InPost sees flat 2026 earnings as Yodel integration costs weigh

FILE PHOTO: A man walks past an InPost locker in London, Britain, February 18, 2026. REUTERS/Hiba Kola/File Photo

Parcel locker company InPost said on Wednesday it expected no change in its core profit this year, after costs related to the Yodel acquisition in Britain weighed on fourth-quarter results.

Adjusted earnings before interest, taxes, depreciation and amortisation were 1.10 billion zlotys ($298 million) in the fourth quarter, below analysts’ median estimate of 1.21 billion zlotys provided by the company.

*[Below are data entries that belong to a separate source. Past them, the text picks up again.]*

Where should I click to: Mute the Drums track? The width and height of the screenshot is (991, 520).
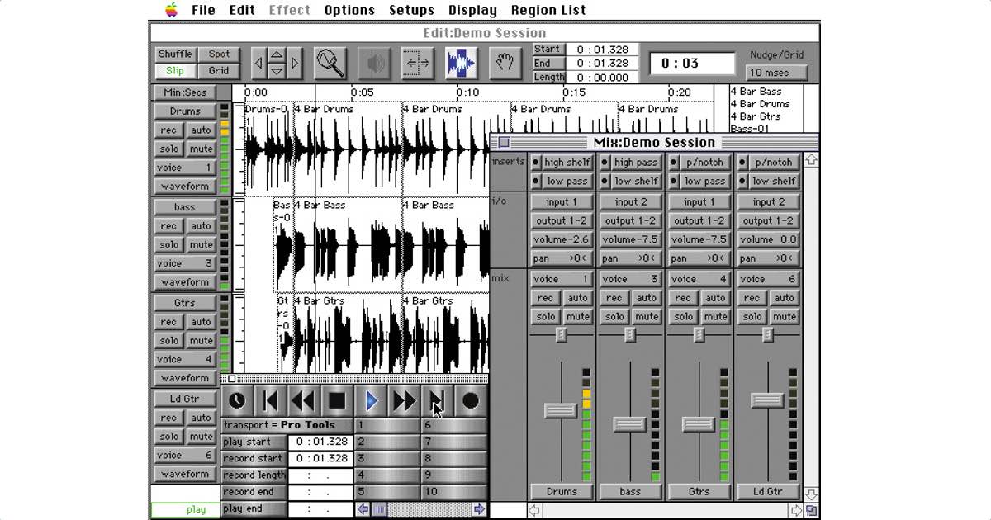point(201,149)
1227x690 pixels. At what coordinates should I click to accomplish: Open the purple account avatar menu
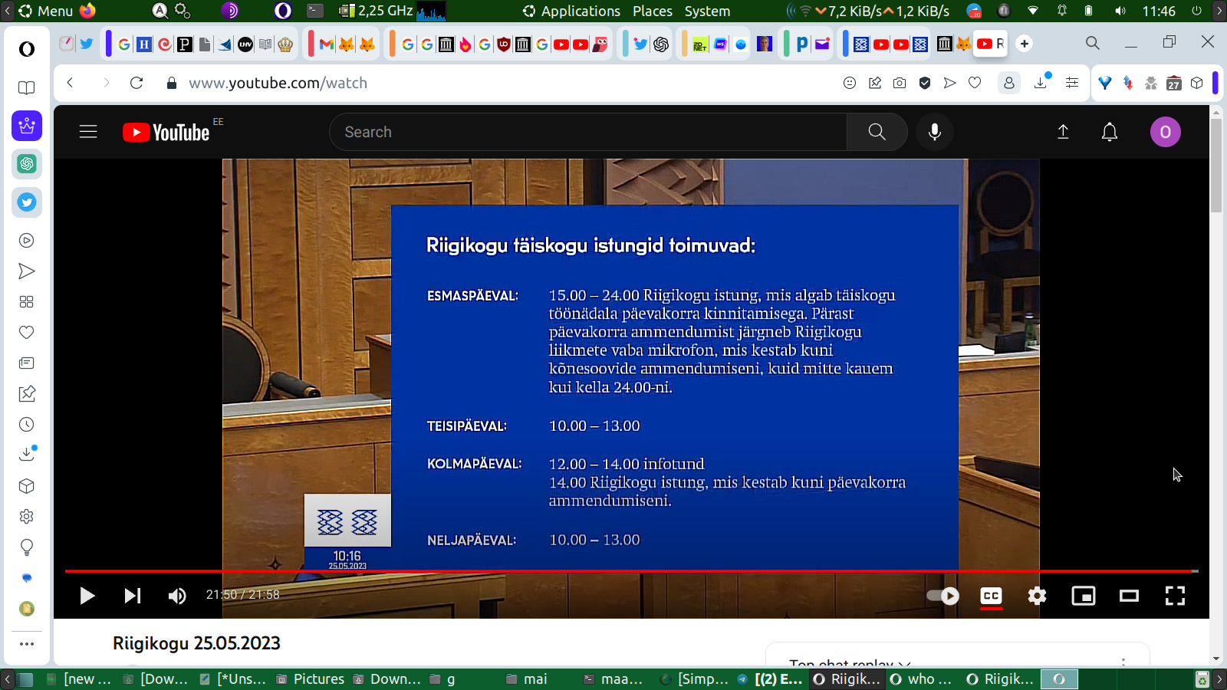1165,132
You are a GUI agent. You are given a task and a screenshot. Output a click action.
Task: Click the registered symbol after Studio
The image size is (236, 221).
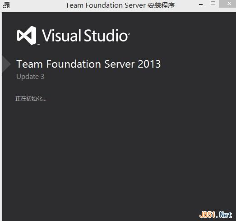pyautogui.click(x=129, y=34)
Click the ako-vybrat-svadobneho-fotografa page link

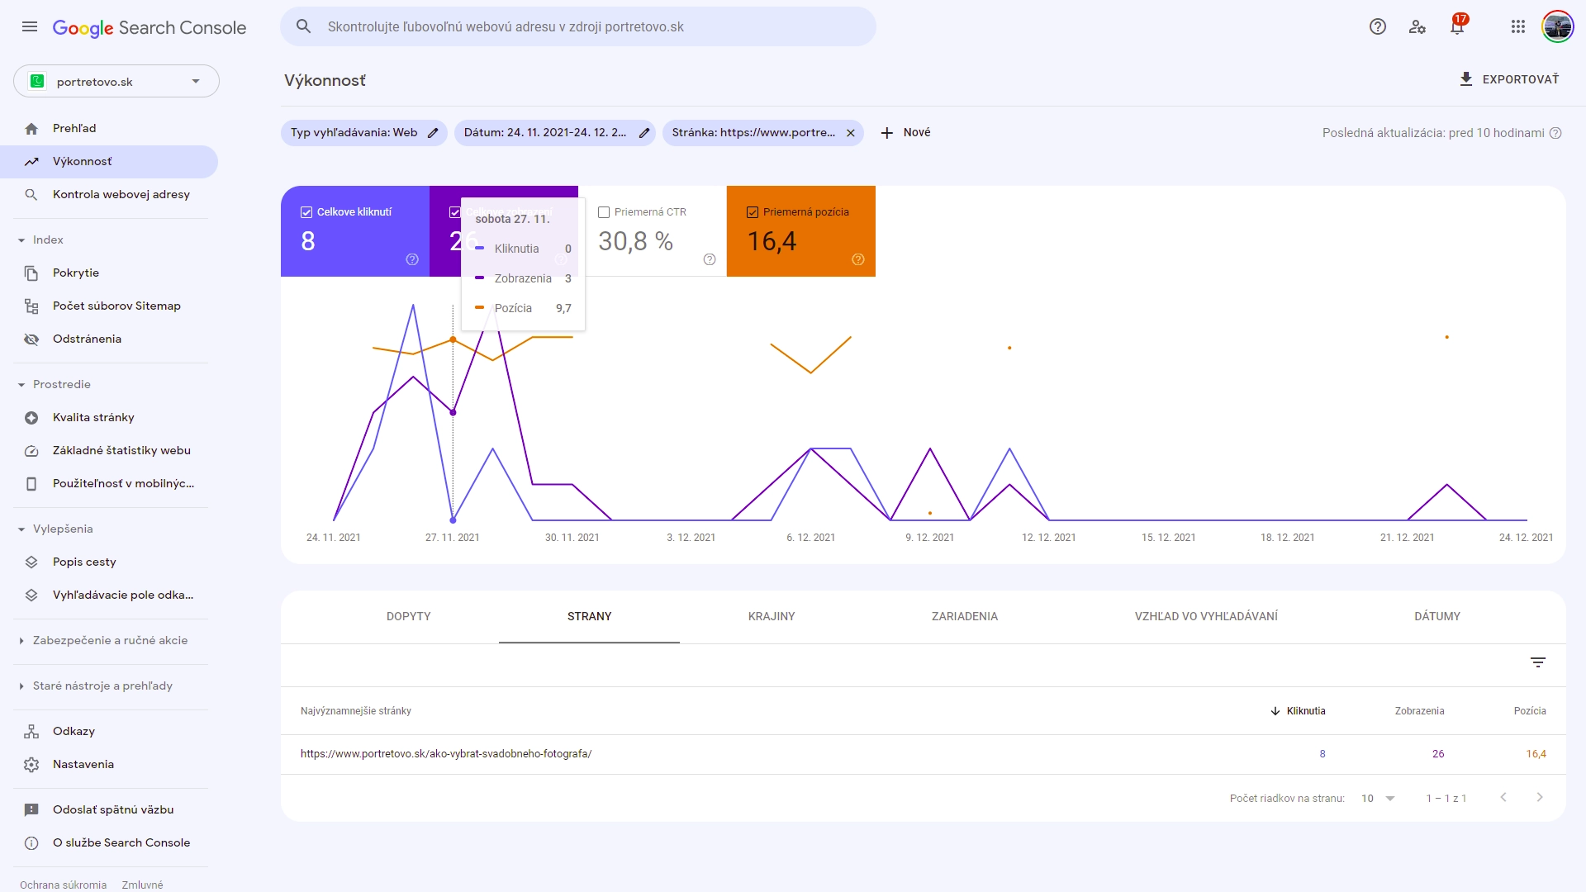[x=445, y=752]
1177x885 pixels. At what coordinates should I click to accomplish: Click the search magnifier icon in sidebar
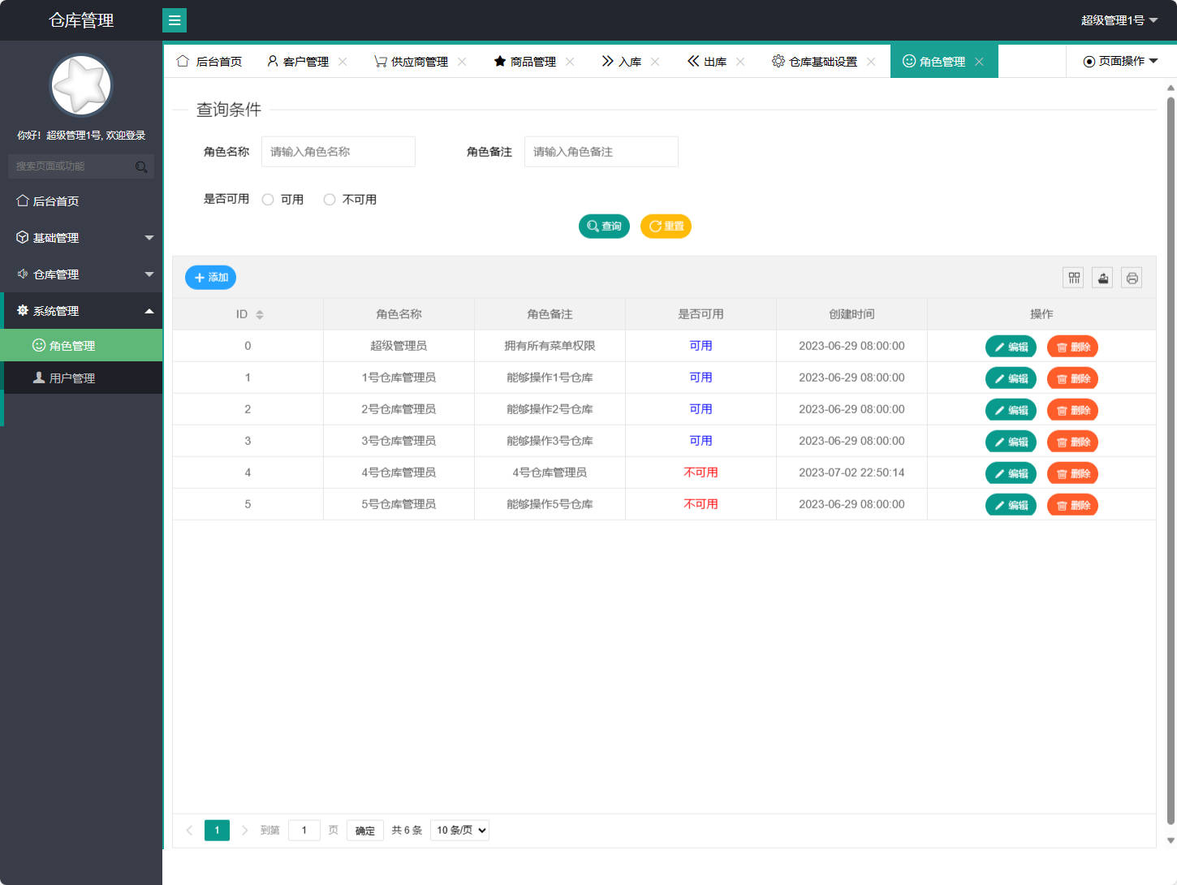pyautogui.click(x=142, y=166)
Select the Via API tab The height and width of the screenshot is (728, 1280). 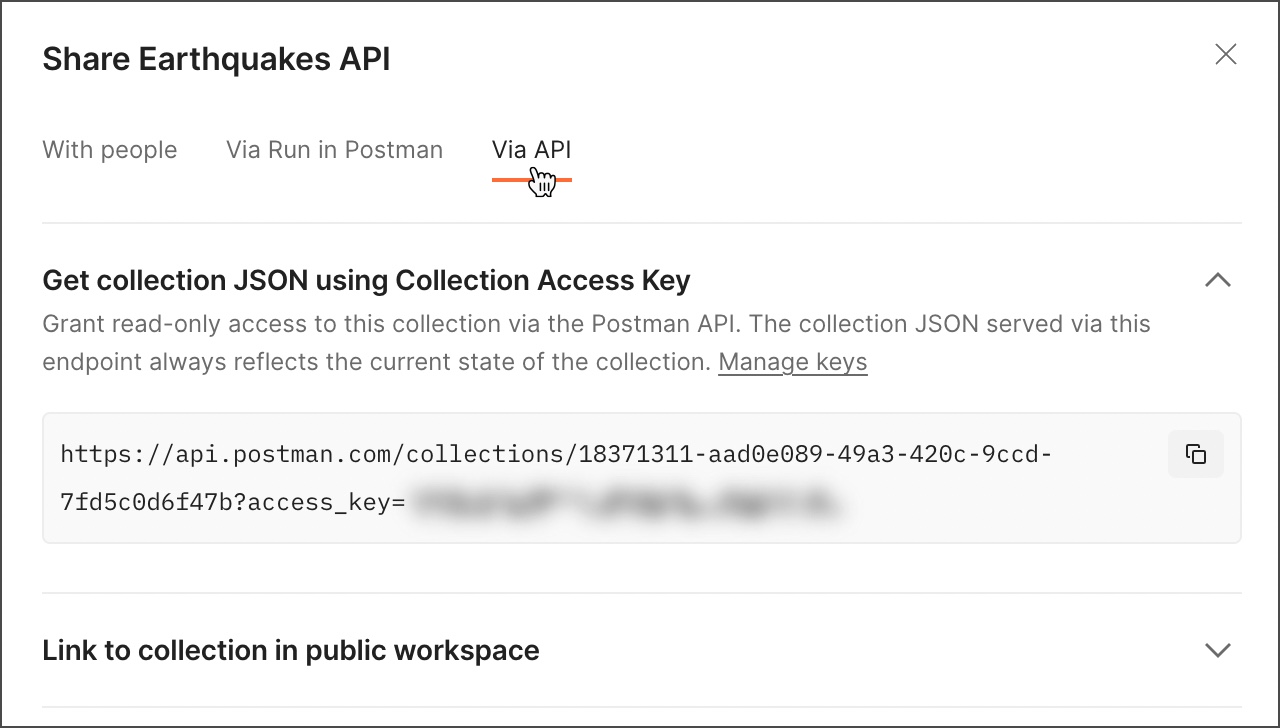pos(531,150)
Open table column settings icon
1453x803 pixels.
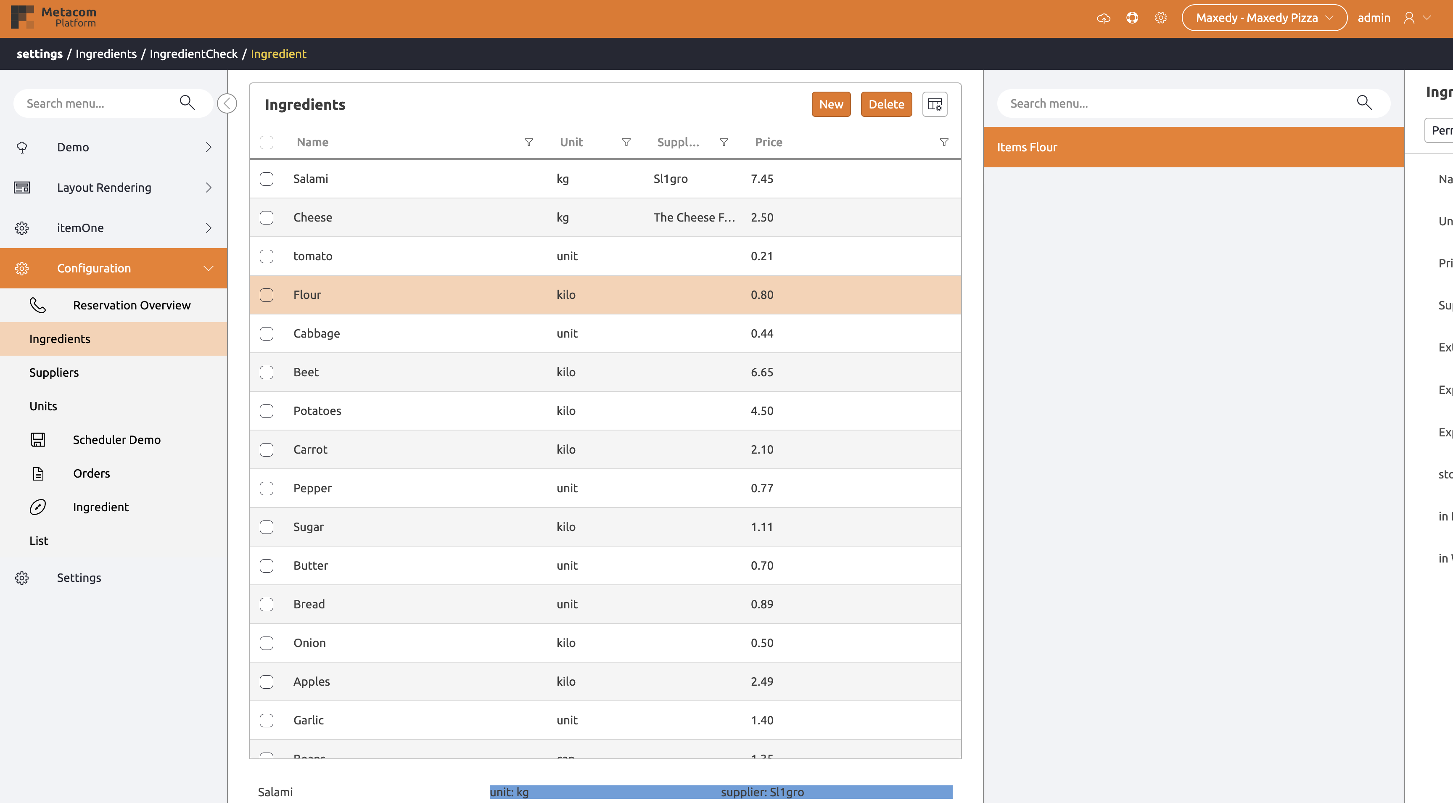934,104
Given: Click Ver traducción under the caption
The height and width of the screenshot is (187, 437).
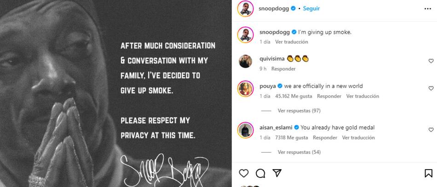Looking at the screenshot, I should [x=291, y=42].
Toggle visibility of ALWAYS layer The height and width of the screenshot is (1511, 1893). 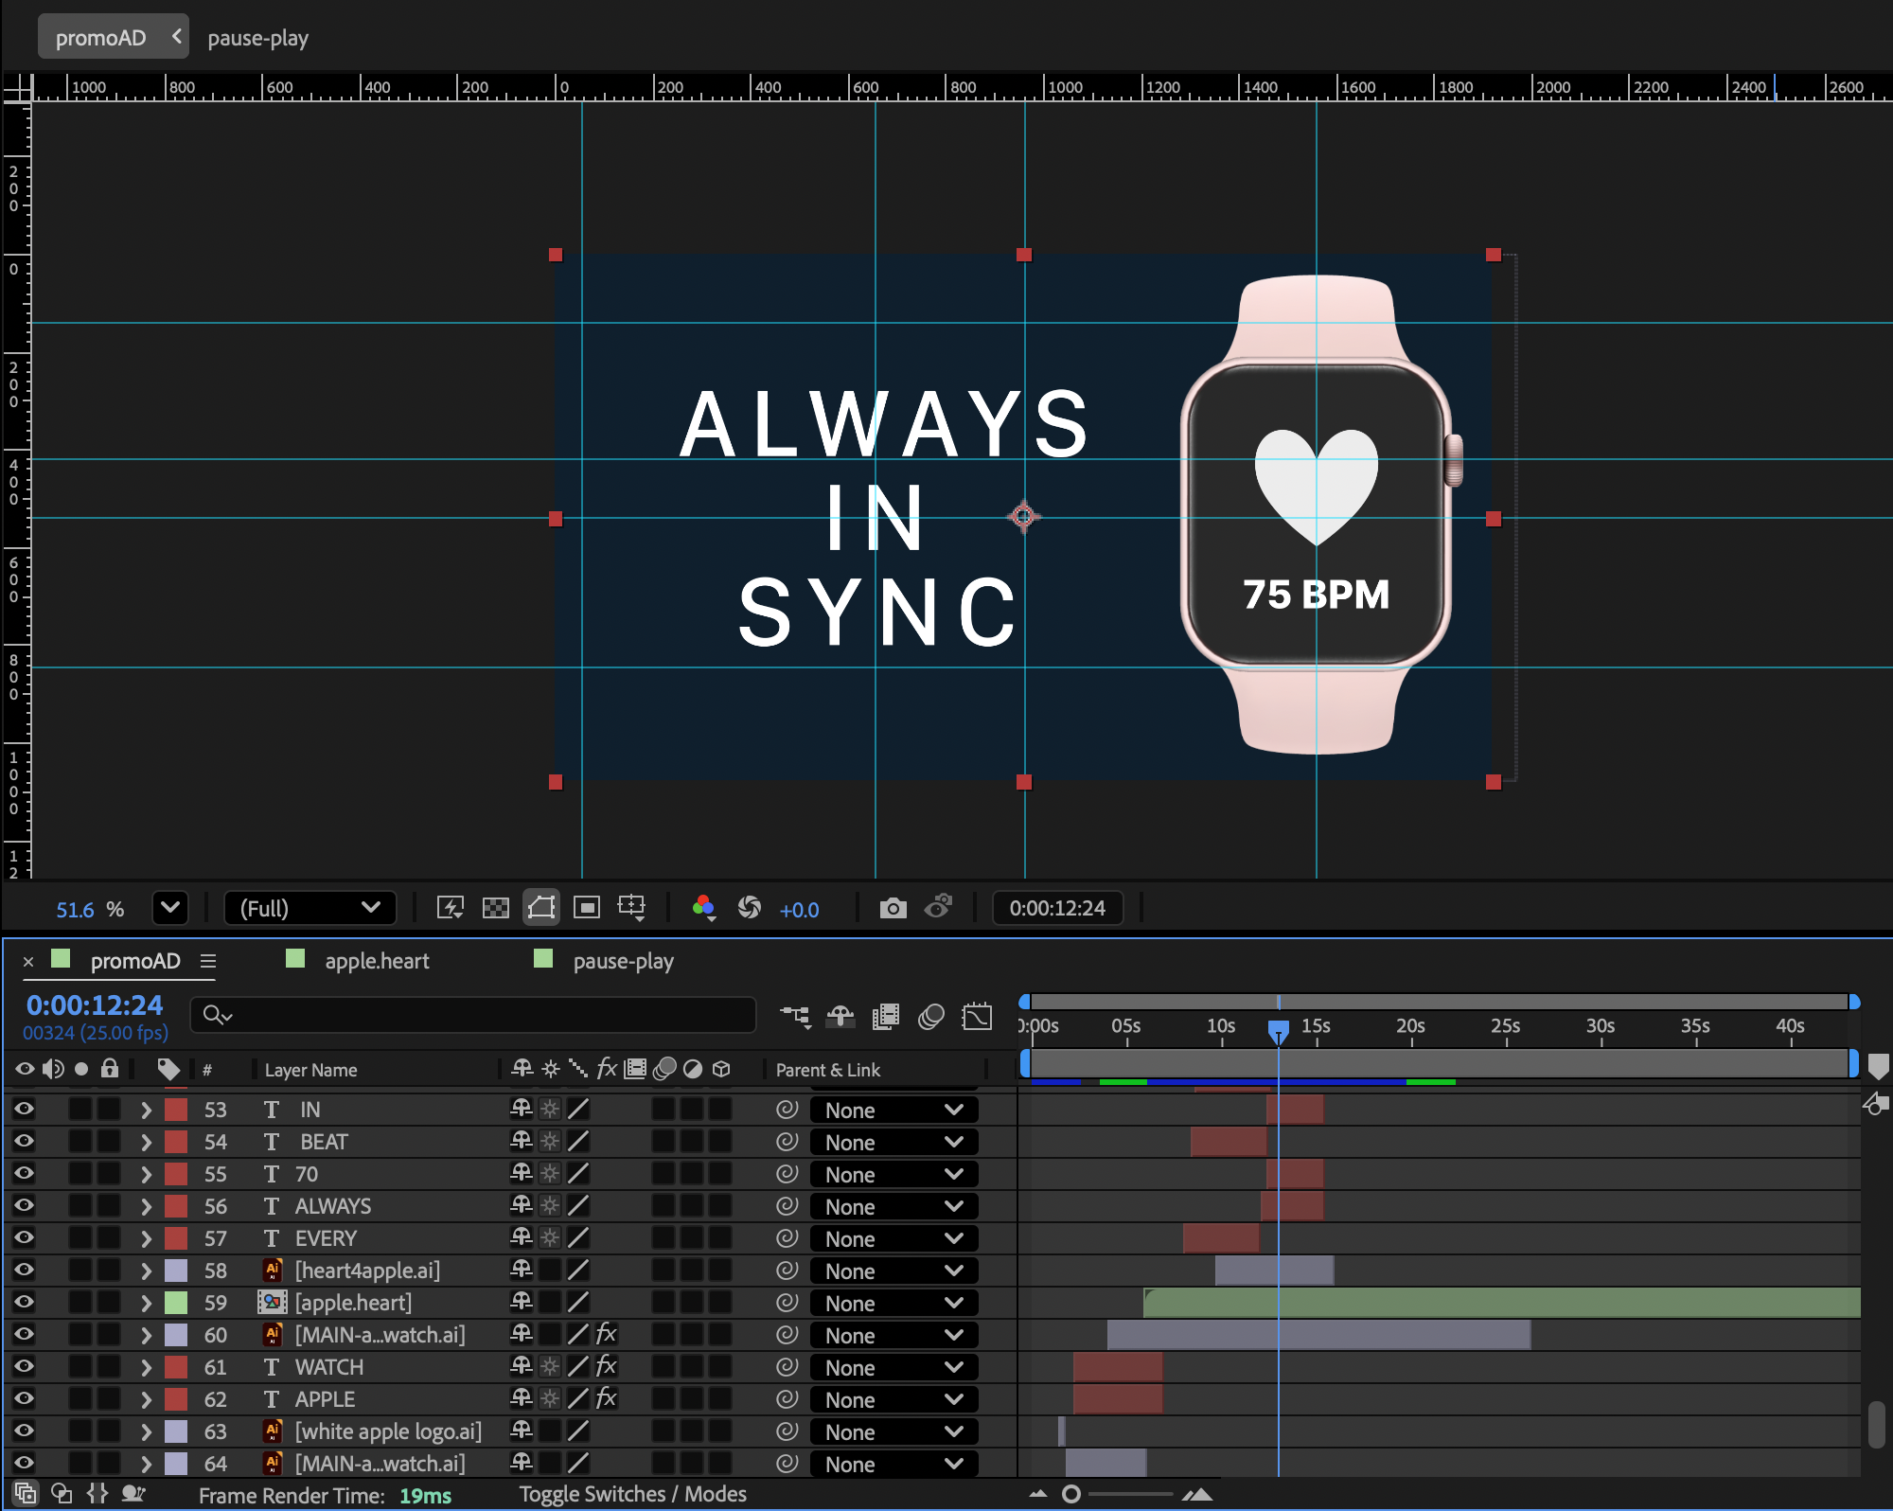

The result was hit by costs associated with the integration of Yodel, which is undergoing network optimisation and restructuring. These costs are expected to persist into 2026, though at a smaller scale.

Quarterly adjusted EBITDA in Britain and Ireland was a loss just below 100 million zlotys, against a similarly sized profit a year before.

InPost founder and CEO Rafal Brzoska said he expected Britain to return to double-digit percent EBITDA growth in the medium term, while the breakeven point should come by the end of 2026.

Both results and outlook were negative surprises, Erste Group analyst Piotr Bogusz said in a note, though he expected investor focus to stay on the takeover offer by a FedEx and Advent-led consortium. The Amsterdam-listed shares were little changed in early trading.

The offer, made to InPost shareholders in February, values the Polish company at $9.2 billion and is aimed at expanding its reach across Europe. At least 80% of shareholders need to commit to the sale for it to go through.

InPost said it aimed to increase its market share in 2026, with mid- to high-teens growth in processed parcel volumes and mid-teens growth in overall revenue.

HOME MARKET HICCUP

In Poland, InPost’s biggest market making up nearly half of its revenue, the company saw a 12% revenue rise to 2.09 billion zlotys.

It had earlier said fourth-quarter parcel volumes rose only 5% in its home market, partly reflecting a strained relationship with key client Allegro, which is building a rival delivery‑partner network.

“We see that one-third of shipments initially chosen by users are affected by a change imposed by Allegro,” Brzoska said in a press conference.